Sometimes I think the difference between the "friends" and the "acquaintances" can put some pressure on everyone because it's obvious when we talk about our weekends or plan group vacations (like Ren-Fest). On the other hand, it could just be that the other two are more wargame oriented than the rest of us.

For the record, the game started out very much as a gathering of acquaintances (mostly out of necessity). As the original groups started breaking apart, closer friends were invited to participate.

My experience, prior to this group, has always been that it's friends first, then gamers.
 

well, my sunday group has known one another for and been gaming together for 15 years, we are all friends outside the game and our lives are deeply intertwined.

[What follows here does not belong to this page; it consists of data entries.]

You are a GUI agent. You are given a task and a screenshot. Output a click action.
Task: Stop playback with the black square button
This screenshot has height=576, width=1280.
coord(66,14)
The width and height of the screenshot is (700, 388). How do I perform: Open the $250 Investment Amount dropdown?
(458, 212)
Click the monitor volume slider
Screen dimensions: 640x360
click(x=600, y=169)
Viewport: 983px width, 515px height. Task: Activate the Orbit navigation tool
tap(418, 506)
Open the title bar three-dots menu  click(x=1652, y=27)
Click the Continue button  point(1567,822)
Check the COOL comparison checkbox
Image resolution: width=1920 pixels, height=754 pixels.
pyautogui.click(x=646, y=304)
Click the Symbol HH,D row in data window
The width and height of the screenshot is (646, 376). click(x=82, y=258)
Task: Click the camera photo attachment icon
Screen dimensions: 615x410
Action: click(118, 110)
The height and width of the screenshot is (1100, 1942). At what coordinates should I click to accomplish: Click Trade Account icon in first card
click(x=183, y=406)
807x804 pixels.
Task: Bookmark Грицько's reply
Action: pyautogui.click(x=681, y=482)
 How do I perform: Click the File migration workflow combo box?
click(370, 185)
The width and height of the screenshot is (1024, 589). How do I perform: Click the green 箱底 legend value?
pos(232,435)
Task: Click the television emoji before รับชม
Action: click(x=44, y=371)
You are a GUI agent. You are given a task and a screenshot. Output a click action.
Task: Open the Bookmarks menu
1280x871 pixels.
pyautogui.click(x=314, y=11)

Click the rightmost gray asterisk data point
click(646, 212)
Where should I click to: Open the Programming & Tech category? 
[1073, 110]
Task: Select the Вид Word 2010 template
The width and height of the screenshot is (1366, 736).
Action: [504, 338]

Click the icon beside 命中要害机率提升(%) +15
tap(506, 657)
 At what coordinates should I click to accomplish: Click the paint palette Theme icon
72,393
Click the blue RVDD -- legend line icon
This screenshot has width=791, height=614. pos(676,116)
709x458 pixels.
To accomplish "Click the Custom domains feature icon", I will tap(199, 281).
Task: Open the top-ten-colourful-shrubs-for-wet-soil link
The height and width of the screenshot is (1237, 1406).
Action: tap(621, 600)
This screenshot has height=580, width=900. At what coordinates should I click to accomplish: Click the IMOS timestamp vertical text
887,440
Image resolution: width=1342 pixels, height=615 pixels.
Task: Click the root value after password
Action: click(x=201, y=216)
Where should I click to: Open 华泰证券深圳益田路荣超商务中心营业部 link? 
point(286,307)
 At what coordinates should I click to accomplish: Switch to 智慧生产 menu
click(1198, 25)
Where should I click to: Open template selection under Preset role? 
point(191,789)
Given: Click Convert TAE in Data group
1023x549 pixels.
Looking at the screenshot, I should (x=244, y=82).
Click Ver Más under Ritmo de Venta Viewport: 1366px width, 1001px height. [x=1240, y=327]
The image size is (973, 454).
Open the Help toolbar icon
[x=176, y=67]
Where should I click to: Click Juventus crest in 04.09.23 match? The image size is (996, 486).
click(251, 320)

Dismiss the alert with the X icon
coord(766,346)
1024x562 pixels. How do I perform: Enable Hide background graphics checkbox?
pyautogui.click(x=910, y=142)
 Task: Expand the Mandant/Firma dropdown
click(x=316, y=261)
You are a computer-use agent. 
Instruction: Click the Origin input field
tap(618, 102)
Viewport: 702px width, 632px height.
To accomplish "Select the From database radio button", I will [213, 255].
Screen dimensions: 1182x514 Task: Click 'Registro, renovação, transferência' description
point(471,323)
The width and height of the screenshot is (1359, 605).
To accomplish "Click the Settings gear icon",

my tuesday night group has only met 3 times, i didn;t know any of them at all really, the closest i could come would be buttercup, with whom i have traded "my your dog is cute" messages. but i already feel like we are developing a bond individually and as a group. owuldn't want it any other way :)
 

Friends first (running on over 10 years), players second.

All that history gives me the freedom to really unload on their pathetic characters.
 

Strange, actually. I play in a group with three other players and the DM. One of the players, and the DM, I consider very good friends and socialize with out of game. One of the other players I have met several times (always at gaming sessions), get on quite well with, but I don't really know him at all, though he's a close friend of the DM. The last player I'd never met until three weeks ago. He seems perfectly nice (actually I think he came to the group via ENWorld) but I know absolutely nothing about him!

The other group I play in is composed almost exclusively of complete strangers, although I was introduced to the group by one of my very best friends (also a player... and the player I know best in the other group. I have also DMed him a few times. He's my gaming buddy).

So, weird mish-mash!
 

Well, my gaming group is composed of my classmates... They are all (of) my (offline) friends, except for that one Nazi bastard, but I no longer play with him, so...

I do occasionally hang out with them outside of school and gaming, but I am a closet geek (that is, I spend most of my time in a dark closet with my computer), so I do very little hanging out with anyone...

Obviously, I know a lot about their real lives.

As for the business relationship... Well, I can throw them out of the group, and have done so in the past, without it affecting our friendship, except for that previously mentioned Nazi, who, if possible, became even more unbearable. Of course, the only reason I've thrown them out was that they failed to show up once too often. If the reason was munchkinism, power playing, or being otherwise detrimental to the fun, things might be different.